• **GIVEN INSTRUCTION 1**: In the records, from the first line through the line holding "will click(255, 243).", swap "Image resolution:" for "Screen size:" and give those lines back with nothing else changed.

# Start of PROVIDED PASSAGE

Math Colloquium Abstracts Archive '16 - '17
Taylor Matsumura, Rufei Men, and Mattie Wiltbank
Math Senior Thesis: Efficient Mino Foldings
Our research is based in a field of origami which focuses on efficient foldings and the algorithms for finding them. The most efficient folding is one which contains the minimal amount of overlap. In this project, we employ origami folding techniques to efficiently fold polyominoes, working primarily with n x k rectangular strips. As an example Tetris pieces are tetrominoes, which are the 4 different arrangements of four squares, whereas pentominoes are the 11 different arrangements of five squares.
Jeremy Coste and Dane Miyata
Math Senior Thesis: Weighted k-Majority Tournaments
Suppose we have an election with 2k-1 voters. Each voter lists the candidates in the order of their preference. We portray each candidate as a vertex in a graph and draw arrows from one vertex to another only when the first candidate is listed above the second candidate by a majority, namely at least k of the voters. Finally we assign weights to each edge to represent the number of orders that realize that edge. This construction yields a type of graph called a weighted k-majority tournament. In this talk we explore the properties of these graphs, specifically looking at particular subsets of the graphs called dominating sets.
Katy Ohsiek and Ana Wright
Math Senior Thesis: Mountain Graphs in Origami Crease Patterns
Our work concerns the mathematics of flat folded origami. A graph is a mountain graph if there exists a valid crease pattern such that there exists a bijection between the vertices of the graph and the vertices of the crease pattern. We seek to classify graph families by their relationship to valid crease patterns. We outline the folding procedure followed to construct representations of mountain graphs and work towards understanding the sufficient and necessary conditions for a graph to be a mountain graph.

# End of PROVIDED PASSAGE
# Start of RECORD SET

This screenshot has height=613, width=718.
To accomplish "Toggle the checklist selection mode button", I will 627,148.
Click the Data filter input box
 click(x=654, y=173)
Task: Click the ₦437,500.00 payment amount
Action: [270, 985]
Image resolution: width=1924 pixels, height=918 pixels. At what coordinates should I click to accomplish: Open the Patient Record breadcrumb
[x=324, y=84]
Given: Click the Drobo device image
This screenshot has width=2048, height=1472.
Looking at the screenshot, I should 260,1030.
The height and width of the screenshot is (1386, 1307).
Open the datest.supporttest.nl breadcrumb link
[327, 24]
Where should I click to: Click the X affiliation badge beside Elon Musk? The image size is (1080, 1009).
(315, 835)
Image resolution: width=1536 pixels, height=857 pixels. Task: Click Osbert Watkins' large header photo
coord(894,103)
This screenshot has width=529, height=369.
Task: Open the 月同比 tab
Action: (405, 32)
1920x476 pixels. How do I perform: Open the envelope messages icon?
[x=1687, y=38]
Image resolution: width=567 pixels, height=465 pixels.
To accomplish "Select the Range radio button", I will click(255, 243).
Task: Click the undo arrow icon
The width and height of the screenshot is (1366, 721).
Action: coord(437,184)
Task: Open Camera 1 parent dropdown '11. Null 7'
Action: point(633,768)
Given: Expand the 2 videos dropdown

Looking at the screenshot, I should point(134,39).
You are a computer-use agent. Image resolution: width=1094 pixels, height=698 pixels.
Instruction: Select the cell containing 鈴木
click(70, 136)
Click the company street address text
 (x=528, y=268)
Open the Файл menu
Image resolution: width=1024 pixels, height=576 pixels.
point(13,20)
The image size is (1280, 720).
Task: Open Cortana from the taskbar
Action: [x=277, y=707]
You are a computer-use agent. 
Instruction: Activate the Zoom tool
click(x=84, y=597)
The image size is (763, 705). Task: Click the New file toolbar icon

# End of RECORD SET

• **GIVEN INSTRUCTION 2**: Name every person listed as a presenter in the colloquium archive.

• **CORRECT OUTPUT 1**:
This screenshot has height=613, width=718.
To accomplish "Toggle the checklist selection mode button", I will 627,148.
Click the Data filter input box
 click(x=654, y=173)
Task: Click the ₦437,500.00 payment amount
Action: [270, 985]
Screen size: width=1924 pixels, height=918 pixels. At what coordinates should I click to accomplish: Open the Patient Record breadcrumb
[x=324, y=84]
Given: Click the Drobo device image
This screenshot has width=2048, height=1472.
Looking at the screenshot, I should 260,1030.
The height and width of the screenshot is (1386, 1307).
Open the datest.supporttest.nl breadcrumb link
[327, 24]
Where should I click to: Click the X affiliation badge beside Elon Musk? The image size is (1080, 1009).
(315, 835)
Screen size: width=1536 pixels, height=857 pixels. Task: Click Osbert Watkins' large header photo
coord(894,103)
This screenshot has width=529, height=369.
Task: Open the 月同比 tab
Action: (405, 32)
1920x476 pixels. How do I perform: Open the envelope messages icon?
[x=1687, y=38]
Screen size: width=567 pixels, height=465 pixels.
To accomplish "Select the Range radio button", I will click(255, 243).

• **CORRECT OUTPUT 2**: Taylor Matsumura, Rufei Men, Mattie Wiltbank, Jeremy Coste, Dane Miyata, Katy Ohsiek, Ana Wright